Effects of other drugs on escitalopram in vivo. The pharmacokinetics of escitalopram was not changed by coadministration with ritonavir (CYP3A4 inhibitor). Furthermore coadministration with ketoconazole (potent CYP3A4 inhibitor) did not change the pharmacokinetics of racemic citalopram.
Coadministration of racemic citalopram with cimetidine (potent CYP2D6, 3A4 and 1A2 inhibitor) resulted in increased plasma concentrations of the racemate (< 45% increase). Thus, caution should be exercised at the upper end of the dose range of escitalopram when used concomitantly with high doses of cimetidine.
Coadministration of medicinal products that inhibit CYP2C19 (e.g. omeprazole) can result in elevated plasma concentrations of escitalopram. A reduction in the dose of escitalopram may be necessary.
Effects of escitalopram on other drugs in vivo. Escitalopram is an inhibitor of the enzyme CYP2D6. Caution is recommended when escitalopram is coadministered with medicinal products that are mainly metabolised by this enzyme, and that have a narrow therapeutic index, e.g. flecainide, propafenone and metoprolol (when used in cardiac failure), or some CNS acting medicinal products that are mainly metabolised by CYP2D6, e.g. antidepressants such as desipramine, clomipramine and nortryptyline or antipsychotics like risperidone, thioridazine and haloperidol. Dosage adjustment may be warranted.
Coadministration with desipramine (a CYP2D6 substrate) resulted in a twofold increase in plasma levels of desipramine. Therefore, caution is advised when escitalopram and desipramine are coadministered. A similar increase in plasma levels of desipramine, after administration of imipramine, was seen when given together with racemic citalopram.
Coadministration with metoprolol (a CYP2D6 substrate) resulted in a twofold increase in the plasma levels of metoprolol. However, the combination had no clinically significant effects on blood pressure and heart rate.

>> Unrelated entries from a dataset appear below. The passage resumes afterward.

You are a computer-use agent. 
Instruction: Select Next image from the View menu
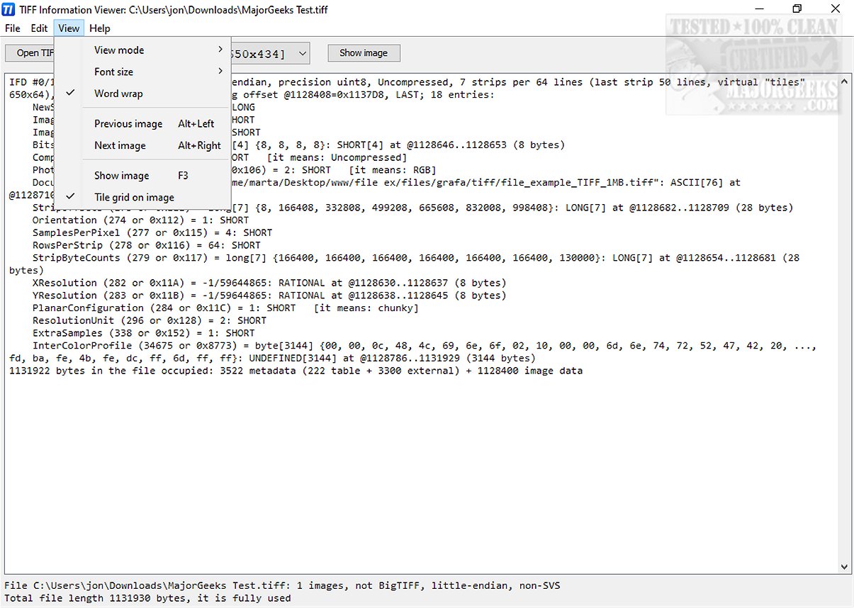click(x=120, y=145)
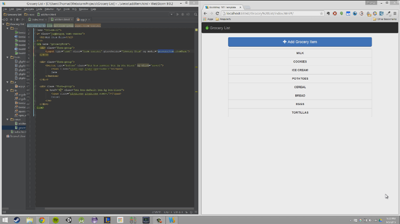Open the Window menu in WebStorm
Screen dimensions: 400x224
83,9
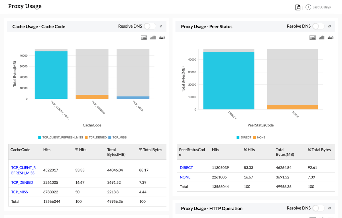Expand the Proxy Usage - HTTP Operation widget
The image size is (342, 218).
click(x=330, y=208)
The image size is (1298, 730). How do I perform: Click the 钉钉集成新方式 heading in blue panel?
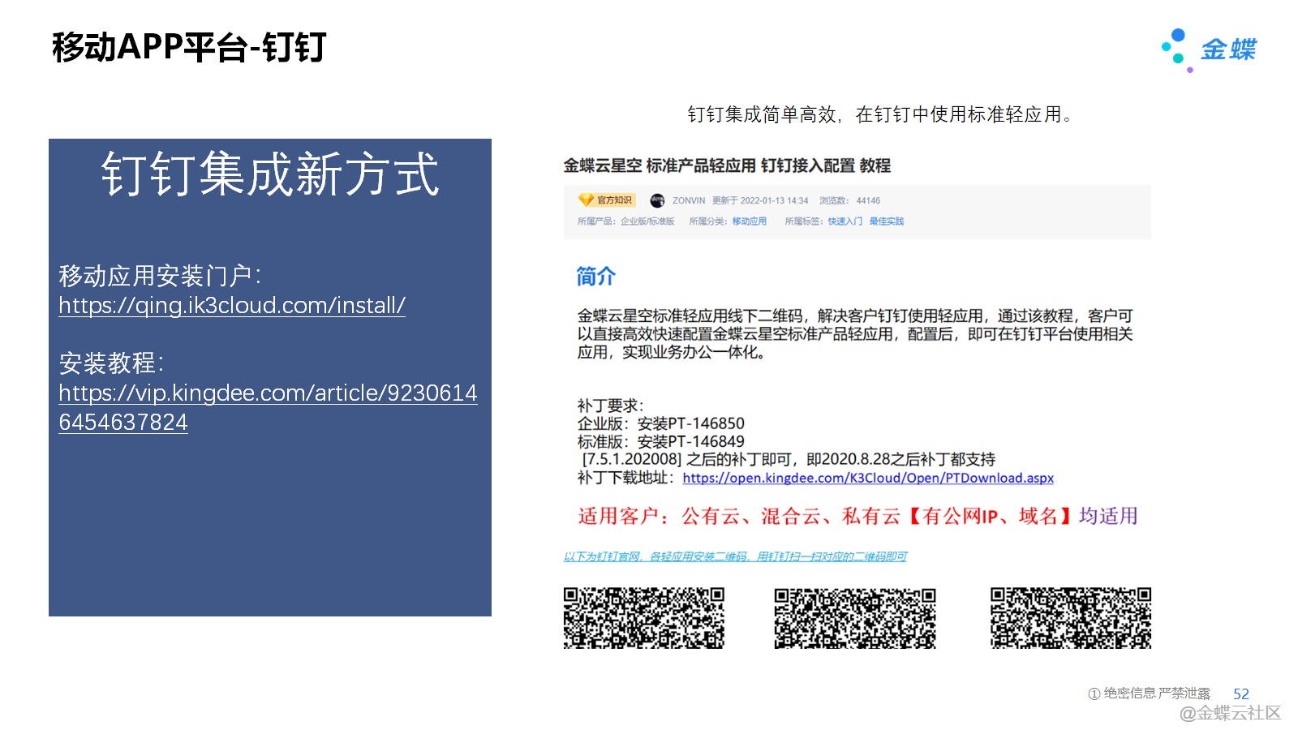pos(270,174)
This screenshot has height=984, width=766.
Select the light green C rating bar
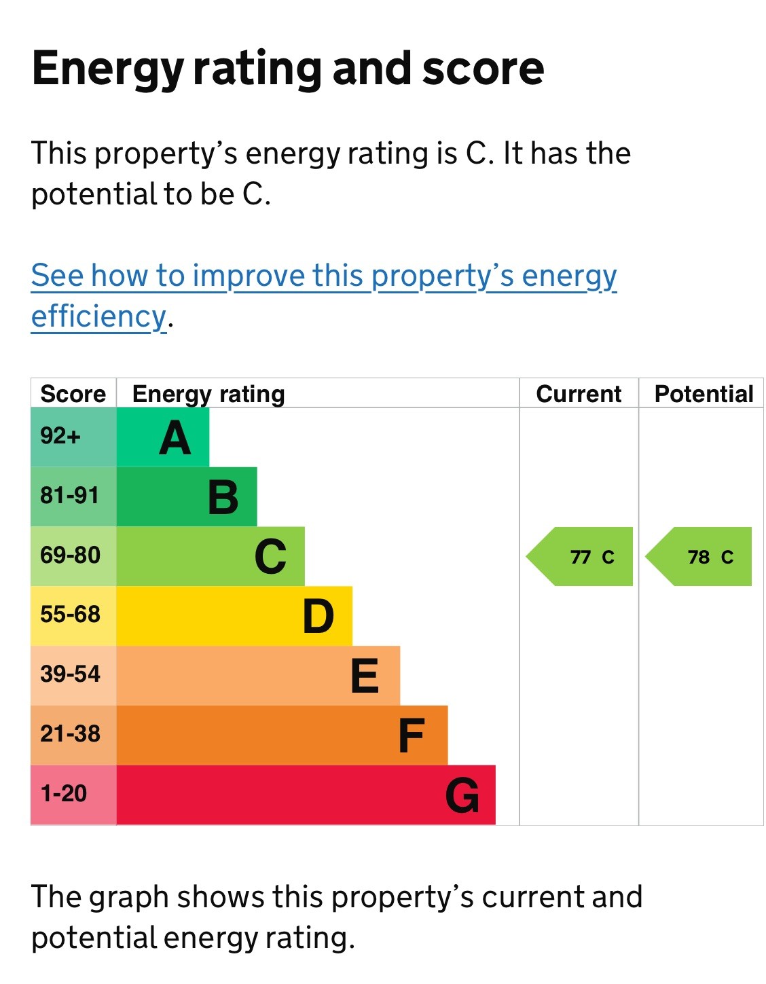211,556
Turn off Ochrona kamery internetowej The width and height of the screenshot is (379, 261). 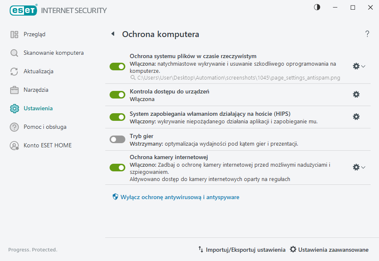point(117,167)
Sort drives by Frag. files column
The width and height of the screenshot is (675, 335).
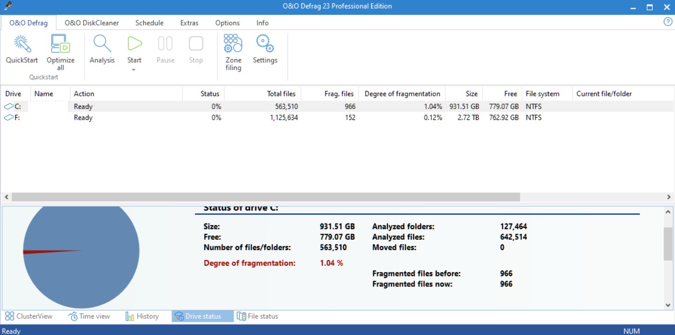coord(339,94)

The pharmacokinetics of ritonavir (CYP3A4 inhibitor) was not changed by coadministration with escitalopram.
Furthermore, pharmacokinetic interaction studies with racemic citalopram have demonstrated no clinically important interactions with carbamazepine (CYP3A4 substrate), triazolam (CYP3A4 substrate), theophylline (CYP1A2 substrate), warfarin (CYP3A4 and CYP2C9 substrate), levomepromazine (CYP2D6 inhibitor), lithium and digoxin.
Alcohol. The combination of SSRIs and alcohol is not advisable.